Wade reached behind him for the gun in his waist holster as he peered up and around looking for the enemy. The snowcapped trees brought him back to reality.
No desert.
No sniper.
Instead, it was Jeff Phillips’s sister who’d come to hunt him down.
He could only think that it was the woman who’d taken the shot at him. She was the only one around, and he had just told her he killed her brother. It made sense she’d take him out now.
Another report wrenched through the air. Immediately, the sound of a car speeding away followed. Both sources came from below at the road and not around him—or at him.
Phillips’s kid sister wasn’t shooting at him after all, he surmised. But if he wasn’t wearing the bull’s-eye, then who was?
She was.
Wade jumped to his feet and shot off back down the driveway. Promise raced along beside him.
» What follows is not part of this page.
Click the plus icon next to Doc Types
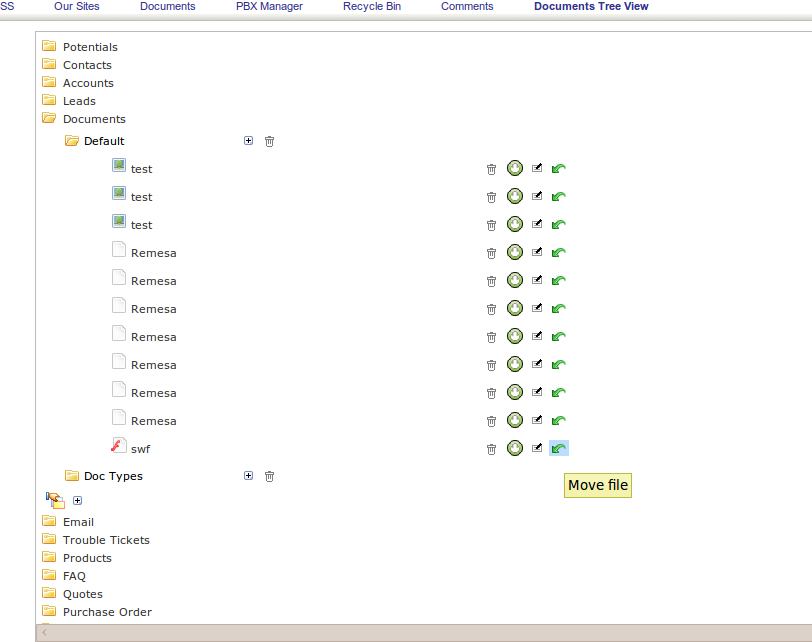 point(248,476)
He would have liked to tell Promise to get to the girl’s side, but his dog was trained to assist him, not anyone else.
Snow flew up in a cloud around them. Down the road around the bend, the woman’s car lights still beamed. Her driver’s door stood wide and the car was where she’d left it. But she was nowhere in sight.
A quick survey bounced his vision from tree to tree, ditch to ditch, rock to rock. And there he located her, crouched low behind a boulder.
Wade rushed to the rock and dropped to his knees. He reholstered his gun behind him as he studied the way she held the shoulder of her jean coat in severe silence. No screams. No agony of pain. Just startled shock before cognition filtered in.
She’d been shot.
He removed her stiff, sticky hand from where a dark blotch of blood blossomed. At the same time he scanned the area behind the rock. Had the gunman been in the car that drove away? Or was there a second one waiting in the trees to get another shot off when the woman emerged from her hiding place? With the darkness, Wade couldn’t be sure. But he also couldn’t leave her here to bleed to death. The thin jean coat’s fabric was shredded on the arm, but still he couldn’t tell if the shot had been taken in her arm or upper chest. He wouldn’t know until he got her to the house.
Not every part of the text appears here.